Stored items
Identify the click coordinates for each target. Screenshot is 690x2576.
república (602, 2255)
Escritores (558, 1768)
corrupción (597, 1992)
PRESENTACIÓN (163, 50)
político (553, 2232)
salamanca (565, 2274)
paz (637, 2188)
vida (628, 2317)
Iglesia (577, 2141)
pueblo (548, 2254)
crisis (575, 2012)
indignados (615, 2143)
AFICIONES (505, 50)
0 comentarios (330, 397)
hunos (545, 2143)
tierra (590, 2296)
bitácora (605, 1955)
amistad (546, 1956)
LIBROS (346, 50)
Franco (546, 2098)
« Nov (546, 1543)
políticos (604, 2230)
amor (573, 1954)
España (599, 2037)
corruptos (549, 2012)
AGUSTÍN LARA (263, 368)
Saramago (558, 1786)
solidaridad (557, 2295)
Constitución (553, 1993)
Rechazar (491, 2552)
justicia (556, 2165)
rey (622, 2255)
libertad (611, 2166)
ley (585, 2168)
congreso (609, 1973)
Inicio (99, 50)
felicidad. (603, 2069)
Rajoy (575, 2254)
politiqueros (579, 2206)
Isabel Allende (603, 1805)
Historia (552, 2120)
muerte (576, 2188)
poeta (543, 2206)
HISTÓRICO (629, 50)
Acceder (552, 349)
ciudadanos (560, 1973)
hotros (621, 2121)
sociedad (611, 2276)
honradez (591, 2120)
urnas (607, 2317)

REQUIRED ACTION:
Your answer must be an exact copy of every record.

SOLUTION TO THIS TASK:
Identify the click coordinates for each target. Screenshot is 690x2576.
república (602, 2255)
Escritores (558, 1768)
corrupción (597, 1992)
PRESENTACIÓN (163, 50)
político (553, 2232)
salamanca (565, 2274)
paz (637, 2188)
vida (628, 2317)
Iglesia (577, 2141)
pueblo (548, 2254)
crisis (575, 2012)
indignados (615, 2143)
AFICIONES (505, 50)
0 comentarios (330, 397)
hunos (545, 2143)
tierra (590, 2296)
bitácora (605, 1955)
amistad (546, 1956)
LIBROS (346, 50)
Franco (546, 2098)
« Nov (546, 1543)
políticos (604, 2230)
amor (573, 1954)
España (599, 2037)
corruptos (549, 2012)
AGUSTÍN LARA (263, 368)
Saramago (558, 1786)
solidaridad (557, 2295)
Constitución (553, 1993)
Rechazar (491, 2552)
justicia (556, 2165)
rey (622, 2255)
libertad (611, 2166)
ley (585, 2168)
congreso (609, 1973)
Inicio (99, 50)
felicidad. (603, 2069)
Rajoy (575, 2254)
politiqueros (579, 2206)
Isabel Allende (603, 1805)
Historia (552, 2120)
muerte (576, 2188)
poeta (543, 2206)
HISTÓRICO (629, 50)
Acceder (552, 349)
ciudadanos (560, 1973)
hotros (621, 2121)
sociedad (611, 2276)
honradez (591, 2120)
urnas (607, 2317)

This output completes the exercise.